After registration and the inauguration, we received our problem statement selected randomly. Then the clock started.
For the next several hours, everything narrowed to one focus: build something that works.
Our team built an educational platform with multiple features and named it Educat. Since I was the only one with programming experience, most of the implementation responsibility fell on me. It was intense, but also strangely enjoyable.
Time moved quickly — debugging issues, experimenting with features, learning things on the fly. Energy drinks disappeared faster than features were completed, and the room was filled with the rhythm of keyboards, discussions, and occasional frustration.
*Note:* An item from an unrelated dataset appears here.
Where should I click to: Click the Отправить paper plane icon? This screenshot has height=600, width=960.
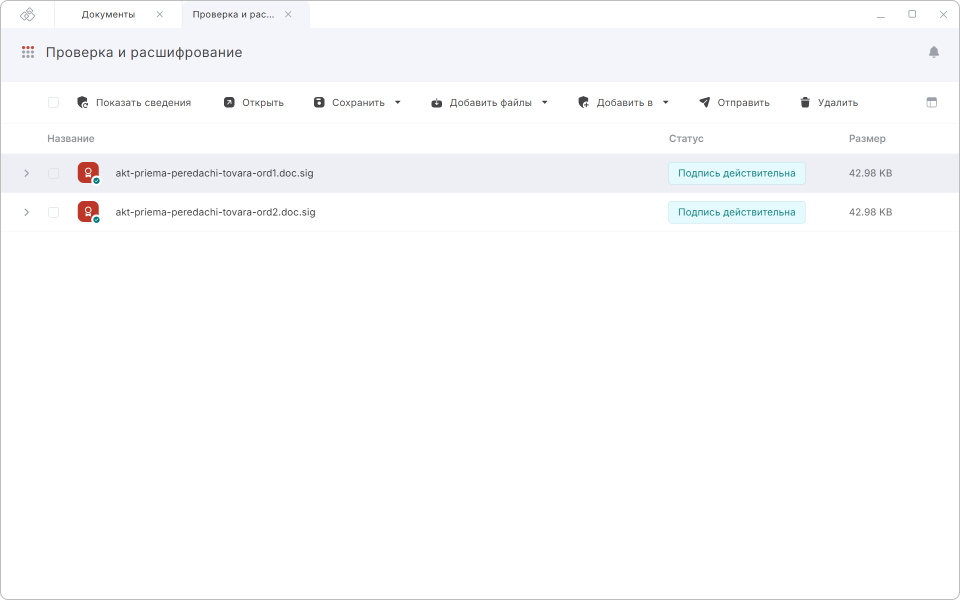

What struck me most was how differently teams responded to pressure. Some kept iterating calmly, others lost clarity. Only later, through my work in quantitative research, did I realize I had witnessed a micro-version of market behavior itself — success under uncertainty is less about brilliance and more about structured decision-making in motion.
Submission and Aftermath

When it was time to submit, I felt a mixture of relief, stress, and curiosity. The project wasn’t perfect — which is true for most hackathon builds — but it existed, and we had made it from idea to working prototype in a few hours.
After submission, we finally had time to interact with other participants. Those conversations were unexpectedly valuable. I discovered tools, technologies, and ideas I hadn’t even known existed. It made the technical world feel much larger than I had previously imagined.
What Made It Different
I had attended academic conferences before, but this felt completely different.
In research spaces, people discuss ideas, models, and theories.
At the hackathon, the focus was execution.
Here, the question was not “Is this idea interesting?” — as in theoretical physics, where we test whether the mathematics holds, what conclusions it yields, and whether the direction is worth pursuing — but instead “Can this be turned into something functional within the next few hours?”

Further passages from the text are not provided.